* **ABOUT THIS TASK**:
For the records below, print the lines from the line with "Příslušenství k nářadí (48, 306)" through the line with "Lakdi Ghana Pure Oil (464, 35)" exactly as written; include both end lines and exclude the rest.

(Dataset items)
####################
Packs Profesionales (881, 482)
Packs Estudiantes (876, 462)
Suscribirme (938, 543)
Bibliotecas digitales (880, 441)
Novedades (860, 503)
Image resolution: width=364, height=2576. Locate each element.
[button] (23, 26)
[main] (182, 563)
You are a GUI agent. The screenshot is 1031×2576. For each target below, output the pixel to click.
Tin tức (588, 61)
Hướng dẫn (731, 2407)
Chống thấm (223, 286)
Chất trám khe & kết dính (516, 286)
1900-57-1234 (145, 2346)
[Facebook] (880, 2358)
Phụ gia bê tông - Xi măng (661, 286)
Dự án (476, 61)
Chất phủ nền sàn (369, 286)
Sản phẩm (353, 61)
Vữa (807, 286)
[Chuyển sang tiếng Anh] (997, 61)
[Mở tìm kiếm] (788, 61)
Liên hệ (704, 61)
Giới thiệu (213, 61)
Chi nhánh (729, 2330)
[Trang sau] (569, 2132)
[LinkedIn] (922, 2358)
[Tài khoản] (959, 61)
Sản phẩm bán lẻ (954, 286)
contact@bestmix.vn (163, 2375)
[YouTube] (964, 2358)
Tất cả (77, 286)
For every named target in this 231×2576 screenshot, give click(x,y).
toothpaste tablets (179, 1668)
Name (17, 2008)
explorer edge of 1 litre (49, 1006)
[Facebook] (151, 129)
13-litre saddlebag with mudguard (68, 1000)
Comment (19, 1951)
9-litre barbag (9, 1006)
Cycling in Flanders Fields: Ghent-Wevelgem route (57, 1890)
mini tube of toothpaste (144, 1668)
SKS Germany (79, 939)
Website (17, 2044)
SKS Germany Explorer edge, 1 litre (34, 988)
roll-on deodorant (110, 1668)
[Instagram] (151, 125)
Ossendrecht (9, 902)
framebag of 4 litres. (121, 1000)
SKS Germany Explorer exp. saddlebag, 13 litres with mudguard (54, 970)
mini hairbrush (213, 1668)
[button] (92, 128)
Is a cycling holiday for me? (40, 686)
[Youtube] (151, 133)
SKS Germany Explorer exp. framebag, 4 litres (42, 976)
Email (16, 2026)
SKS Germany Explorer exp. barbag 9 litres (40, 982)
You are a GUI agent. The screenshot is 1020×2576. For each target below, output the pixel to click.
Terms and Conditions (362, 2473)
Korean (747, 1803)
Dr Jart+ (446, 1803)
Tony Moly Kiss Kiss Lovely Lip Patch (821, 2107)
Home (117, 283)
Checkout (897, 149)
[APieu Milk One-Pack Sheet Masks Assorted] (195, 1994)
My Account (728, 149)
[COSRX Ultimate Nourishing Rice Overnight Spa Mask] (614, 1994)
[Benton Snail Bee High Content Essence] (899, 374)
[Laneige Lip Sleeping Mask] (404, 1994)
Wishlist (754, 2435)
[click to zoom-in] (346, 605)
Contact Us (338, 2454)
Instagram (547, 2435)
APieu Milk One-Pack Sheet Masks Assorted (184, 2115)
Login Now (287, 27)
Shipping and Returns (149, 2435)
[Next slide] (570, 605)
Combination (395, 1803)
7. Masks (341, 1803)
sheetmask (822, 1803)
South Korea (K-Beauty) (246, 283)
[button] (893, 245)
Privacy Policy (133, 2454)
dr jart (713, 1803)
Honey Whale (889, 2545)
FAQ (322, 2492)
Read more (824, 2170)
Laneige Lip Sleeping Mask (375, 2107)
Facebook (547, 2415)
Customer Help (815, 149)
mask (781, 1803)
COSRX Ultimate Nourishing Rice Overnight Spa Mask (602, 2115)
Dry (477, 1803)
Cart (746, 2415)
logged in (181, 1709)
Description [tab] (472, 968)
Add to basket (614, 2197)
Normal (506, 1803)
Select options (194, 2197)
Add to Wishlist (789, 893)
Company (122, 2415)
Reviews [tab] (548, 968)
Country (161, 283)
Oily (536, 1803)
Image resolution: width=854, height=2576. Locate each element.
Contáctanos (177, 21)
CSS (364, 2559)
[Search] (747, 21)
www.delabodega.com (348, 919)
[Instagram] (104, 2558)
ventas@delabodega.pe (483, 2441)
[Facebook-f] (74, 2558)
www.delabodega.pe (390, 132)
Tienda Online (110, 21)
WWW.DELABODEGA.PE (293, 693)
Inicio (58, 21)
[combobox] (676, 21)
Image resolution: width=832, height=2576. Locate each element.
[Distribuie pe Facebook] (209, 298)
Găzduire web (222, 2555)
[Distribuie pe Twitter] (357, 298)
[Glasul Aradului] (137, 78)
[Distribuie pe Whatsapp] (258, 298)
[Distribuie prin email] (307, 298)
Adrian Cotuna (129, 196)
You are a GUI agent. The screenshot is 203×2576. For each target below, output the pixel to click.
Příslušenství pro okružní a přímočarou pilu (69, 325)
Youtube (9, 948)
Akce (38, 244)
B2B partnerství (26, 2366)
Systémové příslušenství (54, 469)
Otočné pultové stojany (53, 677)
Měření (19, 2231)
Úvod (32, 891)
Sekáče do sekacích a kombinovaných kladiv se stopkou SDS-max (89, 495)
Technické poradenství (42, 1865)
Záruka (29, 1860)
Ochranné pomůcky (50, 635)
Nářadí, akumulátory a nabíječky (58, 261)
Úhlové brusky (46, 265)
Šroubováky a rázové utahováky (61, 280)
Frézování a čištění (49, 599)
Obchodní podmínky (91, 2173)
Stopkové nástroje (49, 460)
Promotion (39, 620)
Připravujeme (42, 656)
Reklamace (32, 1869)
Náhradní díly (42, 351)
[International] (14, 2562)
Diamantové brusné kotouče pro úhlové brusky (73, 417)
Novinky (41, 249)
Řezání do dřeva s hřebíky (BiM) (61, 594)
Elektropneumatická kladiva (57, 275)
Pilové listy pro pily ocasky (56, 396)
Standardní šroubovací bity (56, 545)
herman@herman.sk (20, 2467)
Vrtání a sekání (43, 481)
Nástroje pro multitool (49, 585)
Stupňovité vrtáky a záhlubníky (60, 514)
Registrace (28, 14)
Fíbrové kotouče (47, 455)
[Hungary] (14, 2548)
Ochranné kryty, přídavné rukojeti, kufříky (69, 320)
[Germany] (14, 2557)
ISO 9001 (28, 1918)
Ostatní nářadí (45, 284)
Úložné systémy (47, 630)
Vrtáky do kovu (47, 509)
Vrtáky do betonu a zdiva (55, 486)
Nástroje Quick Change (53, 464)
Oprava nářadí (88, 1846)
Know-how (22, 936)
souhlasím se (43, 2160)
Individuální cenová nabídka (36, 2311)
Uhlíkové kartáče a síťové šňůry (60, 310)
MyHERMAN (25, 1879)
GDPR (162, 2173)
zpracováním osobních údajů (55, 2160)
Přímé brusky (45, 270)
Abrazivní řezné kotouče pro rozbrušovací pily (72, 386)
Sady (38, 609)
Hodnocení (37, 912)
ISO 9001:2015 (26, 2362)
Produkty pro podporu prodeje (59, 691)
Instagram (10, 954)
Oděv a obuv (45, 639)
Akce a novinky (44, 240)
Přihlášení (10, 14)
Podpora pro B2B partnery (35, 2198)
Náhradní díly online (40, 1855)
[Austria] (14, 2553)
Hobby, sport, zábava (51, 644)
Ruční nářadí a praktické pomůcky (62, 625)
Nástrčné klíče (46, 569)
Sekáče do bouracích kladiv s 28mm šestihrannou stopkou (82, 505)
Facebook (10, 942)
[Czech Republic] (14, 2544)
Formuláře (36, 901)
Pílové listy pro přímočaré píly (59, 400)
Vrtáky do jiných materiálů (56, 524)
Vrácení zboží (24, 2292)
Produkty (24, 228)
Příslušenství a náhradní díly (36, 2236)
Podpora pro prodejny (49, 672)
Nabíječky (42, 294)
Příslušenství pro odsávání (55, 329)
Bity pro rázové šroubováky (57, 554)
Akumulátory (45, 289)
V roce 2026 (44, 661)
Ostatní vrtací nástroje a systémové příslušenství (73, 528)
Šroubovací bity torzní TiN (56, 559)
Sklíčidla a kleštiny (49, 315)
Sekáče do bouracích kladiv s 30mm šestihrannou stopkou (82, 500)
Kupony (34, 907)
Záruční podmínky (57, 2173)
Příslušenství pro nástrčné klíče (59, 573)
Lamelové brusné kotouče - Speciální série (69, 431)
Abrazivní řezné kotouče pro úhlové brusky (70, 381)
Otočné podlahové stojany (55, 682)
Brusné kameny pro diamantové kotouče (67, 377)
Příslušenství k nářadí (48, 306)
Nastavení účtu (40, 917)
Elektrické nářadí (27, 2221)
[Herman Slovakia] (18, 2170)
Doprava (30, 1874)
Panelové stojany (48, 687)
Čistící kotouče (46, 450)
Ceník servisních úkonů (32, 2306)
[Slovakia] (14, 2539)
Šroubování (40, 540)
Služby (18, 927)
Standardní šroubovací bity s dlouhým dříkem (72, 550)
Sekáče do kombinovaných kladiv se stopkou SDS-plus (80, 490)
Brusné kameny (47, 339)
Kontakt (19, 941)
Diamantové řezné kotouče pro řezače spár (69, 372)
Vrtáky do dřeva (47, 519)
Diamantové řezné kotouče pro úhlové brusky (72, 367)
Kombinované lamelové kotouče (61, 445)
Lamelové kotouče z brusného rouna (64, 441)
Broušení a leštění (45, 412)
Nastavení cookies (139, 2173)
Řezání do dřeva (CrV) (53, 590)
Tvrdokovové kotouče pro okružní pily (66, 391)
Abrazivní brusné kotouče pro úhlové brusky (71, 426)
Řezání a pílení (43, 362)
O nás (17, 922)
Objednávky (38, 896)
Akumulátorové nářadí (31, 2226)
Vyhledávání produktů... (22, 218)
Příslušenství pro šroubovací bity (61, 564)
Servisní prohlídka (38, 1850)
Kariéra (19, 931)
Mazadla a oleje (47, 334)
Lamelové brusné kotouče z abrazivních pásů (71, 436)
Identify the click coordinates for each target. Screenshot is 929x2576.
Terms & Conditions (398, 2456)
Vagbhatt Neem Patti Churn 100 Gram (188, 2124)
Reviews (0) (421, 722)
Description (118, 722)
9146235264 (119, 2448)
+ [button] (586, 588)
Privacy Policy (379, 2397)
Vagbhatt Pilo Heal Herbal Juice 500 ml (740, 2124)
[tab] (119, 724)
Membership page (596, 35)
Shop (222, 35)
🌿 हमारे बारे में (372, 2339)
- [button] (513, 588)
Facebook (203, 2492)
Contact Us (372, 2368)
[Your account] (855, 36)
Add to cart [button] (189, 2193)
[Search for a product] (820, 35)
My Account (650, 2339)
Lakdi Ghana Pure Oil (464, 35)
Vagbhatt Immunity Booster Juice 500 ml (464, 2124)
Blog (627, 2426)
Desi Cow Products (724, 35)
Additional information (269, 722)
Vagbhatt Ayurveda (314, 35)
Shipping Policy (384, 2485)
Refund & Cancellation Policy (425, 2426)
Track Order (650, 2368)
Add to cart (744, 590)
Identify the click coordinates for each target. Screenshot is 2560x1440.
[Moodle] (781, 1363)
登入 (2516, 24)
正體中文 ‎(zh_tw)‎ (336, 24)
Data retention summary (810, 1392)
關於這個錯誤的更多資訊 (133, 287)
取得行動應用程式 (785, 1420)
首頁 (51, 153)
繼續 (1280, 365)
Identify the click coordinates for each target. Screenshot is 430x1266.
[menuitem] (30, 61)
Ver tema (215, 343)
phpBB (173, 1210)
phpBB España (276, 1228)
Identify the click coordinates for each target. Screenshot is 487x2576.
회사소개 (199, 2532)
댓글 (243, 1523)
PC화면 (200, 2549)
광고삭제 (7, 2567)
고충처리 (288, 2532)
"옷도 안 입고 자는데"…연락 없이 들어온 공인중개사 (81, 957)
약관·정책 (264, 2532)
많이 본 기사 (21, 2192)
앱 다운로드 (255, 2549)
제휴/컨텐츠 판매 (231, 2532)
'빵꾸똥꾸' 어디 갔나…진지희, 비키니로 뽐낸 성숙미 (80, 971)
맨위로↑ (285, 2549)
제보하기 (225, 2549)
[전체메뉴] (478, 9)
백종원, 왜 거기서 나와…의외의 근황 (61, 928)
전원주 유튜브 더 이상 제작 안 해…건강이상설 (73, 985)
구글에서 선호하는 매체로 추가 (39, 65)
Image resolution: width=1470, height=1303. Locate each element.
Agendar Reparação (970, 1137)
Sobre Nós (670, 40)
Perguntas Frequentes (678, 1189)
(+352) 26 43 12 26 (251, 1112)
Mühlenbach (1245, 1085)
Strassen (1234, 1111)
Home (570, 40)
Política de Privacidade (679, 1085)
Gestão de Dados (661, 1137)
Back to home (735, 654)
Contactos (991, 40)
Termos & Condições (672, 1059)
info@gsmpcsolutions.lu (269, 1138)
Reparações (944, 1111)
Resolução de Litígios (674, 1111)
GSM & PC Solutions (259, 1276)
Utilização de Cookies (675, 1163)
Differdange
####################
* **ANSWER TO THE PROBLEM**:
Příslušenství k nářadí (48, 306)
Nastavení účtu (40, 917)
Elektrické nářadí (27, 2221)
[Herman Slovakia] (18, 2170)
Doprava (30, 1874)
Panelové stojany (48, 687)
Čistící kotouče (46, 450)
Ceník servisních úkonů (32, 2306)
[Slovakia] (14, 2539)
Šroubování (40, 540)
Služby (18, 927)
Standardní šroubovací bity s dlouhým dříkem (72, 550)
Sekáče do kombinovaných kladiv se stopkou SDS-plus (80, 490)
Brusné kameny (47, 339)
Kontakt (19, 941)
Diamantové řezné kotouče pro řezače spár (69, 372)
Vrtáky do dřeva (47, 519)
Diamantové řezné kotouče pro úhlové brusky (72, 367)
Kombinované lamelové kotouče (61, 445)
Lamelové kotouče z brusného rouna (64, 441)
Broušení a leštění (45, 412)
Nastavení cookies (139, 2173)
Řezání do dřeva (CrV) (53, 590)
Tvrdokovové kotouče pro okružní pily (66, 391)
Abrazivní brusné kotouče pro úhlové brusky (71, 426)
Řezání a pílení (43, 362)
O nás (17, 922)
Objednávky (38, 896)
Akumulátorové nářadí (31, 2226)
Vyhledávání produktů... (22, 218)
Příslušenství pro šroubovací bity (61, 564)
Servisní prohlídka (38, 1850)
Kariéra (19, 931)
Mazadla a oleje (47, 334)
Lamelové brusné kotouče z abrazivních pásů (71, 436)
Identify the click coordinates for each target. Screenshot is 929x2576.
Terms & Conditions (398, 2456)
Vagbhatt Neem Patti Churn 100 Gram (188, 2124)
Reviews (0) (421, 722)
Description (118, 722)
9146235264 (119, 2448)
+ [button] (586, 588)
Privacy Policy (379, 2397)
Vagbhatt Pilo Heal Herbal Juice 500 ml (740, 2124)
[tab] (119, 724)
Membership page (596, 35)
Shop (222, 35)
🌿 हमारे बारे में (372, 2339)
- [button] (513, 588)
Facebook (203, 2492)
Contact Us (372, 2368)
[Your account] (855, 36)
Add to cart [button] (189, 2193)
[Search for a product] (820, 35)
My Account (650, 2339)
Lakdi Ghana Pure Oil (464, 35)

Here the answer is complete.